A 55 años de su fundación, el Frente Amplio reafirmó su identidad histórica y sus principales banderas programáticas. En una declaración, la fuerza política recordó su nacimiento en 1971 como “la expresión más profunda de una voluntad colectiva” y subrayó que su razón de ser sigue siendo “la unidad del pueblo uruguayo para transformar la realidad con justicia social, democracia auténtica y soberanía nacional”.
Remarcó el carácter fundacional de aquel acuerdo político, indicando que “diversas tradiciones políticas, sociales y culturales decidieron dejar de lado diferencias para construir un proyecto común”.
Recordó el origen del Frente Amplio en el Salón de los Pasos Perdidos del Palacio Legislativo y mencionó el rol de Zelmar Michelini, pues “bajo la presidencia del senador Zelmar Michelini, se consolidó una fuerza política nueva, plural y profundamente democrática”.
Además, citó palabras del general Líber Seregni para describir el sentido histórico del proyecto: “el Frente Amplio expresó el renacer de un pueblo y la estructuración de un movimiento auténticamente popular, antiimperialista y comprometido con la liberación nacional y la justicia social”. En esa línea, el documento sostiene que “ese espíritu sigue siendo hoy nuestra brújula”.

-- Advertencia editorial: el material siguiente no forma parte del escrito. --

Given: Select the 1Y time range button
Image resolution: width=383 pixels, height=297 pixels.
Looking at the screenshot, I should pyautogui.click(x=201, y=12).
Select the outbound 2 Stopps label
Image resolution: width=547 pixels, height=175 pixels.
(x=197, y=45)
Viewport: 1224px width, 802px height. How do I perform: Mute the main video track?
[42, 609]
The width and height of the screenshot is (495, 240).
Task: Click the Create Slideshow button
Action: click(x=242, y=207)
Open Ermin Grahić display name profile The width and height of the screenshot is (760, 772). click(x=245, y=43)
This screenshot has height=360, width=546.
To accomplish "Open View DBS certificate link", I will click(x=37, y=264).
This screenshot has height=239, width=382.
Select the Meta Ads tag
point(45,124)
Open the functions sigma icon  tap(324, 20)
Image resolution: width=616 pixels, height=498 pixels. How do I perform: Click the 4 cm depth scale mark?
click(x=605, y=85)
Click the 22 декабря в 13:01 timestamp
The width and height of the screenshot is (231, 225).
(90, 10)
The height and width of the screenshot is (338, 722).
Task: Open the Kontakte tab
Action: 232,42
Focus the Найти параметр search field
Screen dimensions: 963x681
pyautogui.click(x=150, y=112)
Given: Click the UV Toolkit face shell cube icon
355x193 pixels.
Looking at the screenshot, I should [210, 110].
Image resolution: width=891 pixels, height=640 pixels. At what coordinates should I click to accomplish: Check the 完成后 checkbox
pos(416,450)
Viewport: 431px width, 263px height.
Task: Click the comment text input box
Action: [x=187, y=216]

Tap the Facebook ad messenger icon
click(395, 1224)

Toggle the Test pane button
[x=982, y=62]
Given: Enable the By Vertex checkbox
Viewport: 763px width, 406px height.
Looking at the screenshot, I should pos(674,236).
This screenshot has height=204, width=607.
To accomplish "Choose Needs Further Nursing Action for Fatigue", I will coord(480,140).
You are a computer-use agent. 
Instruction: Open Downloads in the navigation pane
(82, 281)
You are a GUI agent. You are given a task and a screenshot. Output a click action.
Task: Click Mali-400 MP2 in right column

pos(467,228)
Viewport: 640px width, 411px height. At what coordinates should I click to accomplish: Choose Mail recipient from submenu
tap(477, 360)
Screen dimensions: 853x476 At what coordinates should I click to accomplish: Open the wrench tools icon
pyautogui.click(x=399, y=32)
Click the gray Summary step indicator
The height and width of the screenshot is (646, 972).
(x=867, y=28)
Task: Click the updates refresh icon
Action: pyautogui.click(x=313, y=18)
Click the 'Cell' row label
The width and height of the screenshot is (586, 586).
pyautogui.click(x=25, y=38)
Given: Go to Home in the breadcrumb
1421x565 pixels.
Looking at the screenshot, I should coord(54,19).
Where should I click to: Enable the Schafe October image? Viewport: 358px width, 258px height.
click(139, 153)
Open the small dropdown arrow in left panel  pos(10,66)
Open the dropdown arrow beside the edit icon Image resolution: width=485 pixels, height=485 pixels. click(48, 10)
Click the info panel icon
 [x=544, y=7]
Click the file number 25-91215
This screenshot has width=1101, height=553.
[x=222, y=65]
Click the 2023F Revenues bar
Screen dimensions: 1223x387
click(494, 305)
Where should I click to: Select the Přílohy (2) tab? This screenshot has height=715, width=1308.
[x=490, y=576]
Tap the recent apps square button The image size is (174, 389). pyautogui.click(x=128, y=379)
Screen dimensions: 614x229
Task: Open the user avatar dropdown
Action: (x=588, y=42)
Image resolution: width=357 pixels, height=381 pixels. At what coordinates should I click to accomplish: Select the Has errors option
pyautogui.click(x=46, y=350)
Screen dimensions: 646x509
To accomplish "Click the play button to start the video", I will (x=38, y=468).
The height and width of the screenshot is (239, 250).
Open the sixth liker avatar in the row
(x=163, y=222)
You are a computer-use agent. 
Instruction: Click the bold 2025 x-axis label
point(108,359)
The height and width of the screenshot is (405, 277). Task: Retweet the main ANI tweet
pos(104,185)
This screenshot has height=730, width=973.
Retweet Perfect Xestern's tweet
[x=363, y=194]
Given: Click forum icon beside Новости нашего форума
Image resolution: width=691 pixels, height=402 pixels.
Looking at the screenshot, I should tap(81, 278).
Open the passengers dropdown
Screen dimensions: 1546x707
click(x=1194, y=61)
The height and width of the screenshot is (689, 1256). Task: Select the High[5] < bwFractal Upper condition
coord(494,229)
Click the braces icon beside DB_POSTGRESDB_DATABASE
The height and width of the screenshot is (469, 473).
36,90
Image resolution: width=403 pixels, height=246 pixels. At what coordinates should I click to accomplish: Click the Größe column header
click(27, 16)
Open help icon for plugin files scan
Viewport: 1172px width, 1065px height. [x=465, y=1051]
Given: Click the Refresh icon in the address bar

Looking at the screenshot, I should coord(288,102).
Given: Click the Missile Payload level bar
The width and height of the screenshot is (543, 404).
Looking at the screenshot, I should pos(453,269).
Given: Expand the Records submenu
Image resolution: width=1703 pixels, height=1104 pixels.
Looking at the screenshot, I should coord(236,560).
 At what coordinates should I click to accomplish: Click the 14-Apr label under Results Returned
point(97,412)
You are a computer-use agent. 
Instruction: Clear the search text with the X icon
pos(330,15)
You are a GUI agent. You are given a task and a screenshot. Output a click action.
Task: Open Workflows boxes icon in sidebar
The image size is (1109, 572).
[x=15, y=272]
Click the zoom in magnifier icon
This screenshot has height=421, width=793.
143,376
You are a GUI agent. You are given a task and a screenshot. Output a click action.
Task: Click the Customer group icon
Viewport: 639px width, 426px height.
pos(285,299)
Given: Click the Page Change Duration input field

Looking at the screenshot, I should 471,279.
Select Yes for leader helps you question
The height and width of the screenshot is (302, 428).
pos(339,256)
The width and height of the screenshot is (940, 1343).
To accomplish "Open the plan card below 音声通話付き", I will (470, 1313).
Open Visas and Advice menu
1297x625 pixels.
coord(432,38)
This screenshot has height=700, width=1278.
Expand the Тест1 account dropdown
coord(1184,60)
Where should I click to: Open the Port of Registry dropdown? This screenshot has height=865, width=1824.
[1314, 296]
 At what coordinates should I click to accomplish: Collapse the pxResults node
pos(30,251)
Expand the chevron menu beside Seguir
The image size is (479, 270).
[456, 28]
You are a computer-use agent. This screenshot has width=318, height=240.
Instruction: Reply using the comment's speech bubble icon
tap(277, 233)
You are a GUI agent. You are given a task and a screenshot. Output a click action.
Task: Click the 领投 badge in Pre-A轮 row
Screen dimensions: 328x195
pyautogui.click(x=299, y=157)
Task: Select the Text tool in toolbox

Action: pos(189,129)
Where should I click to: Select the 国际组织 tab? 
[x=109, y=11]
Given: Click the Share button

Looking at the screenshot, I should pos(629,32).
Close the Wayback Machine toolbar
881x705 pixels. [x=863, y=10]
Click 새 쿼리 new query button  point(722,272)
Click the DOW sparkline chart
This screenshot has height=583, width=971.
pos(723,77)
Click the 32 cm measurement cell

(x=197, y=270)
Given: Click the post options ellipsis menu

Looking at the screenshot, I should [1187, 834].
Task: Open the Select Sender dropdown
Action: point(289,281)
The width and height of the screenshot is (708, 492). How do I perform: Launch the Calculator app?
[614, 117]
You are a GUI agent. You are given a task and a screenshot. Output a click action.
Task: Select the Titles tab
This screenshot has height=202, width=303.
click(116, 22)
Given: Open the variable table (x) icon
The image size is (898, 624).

En el texto, la fuerza política incorpora una referencia explícita a posicionamientos contemporáneos, destacando que “a estos principios fundacionales incorporamos la defensa de las minorías, por eso nos declaramos en los últimos años anti patriarcal y anti racista”, afirmando que el Frente Amplio es “una fuerza política en constante construcción”.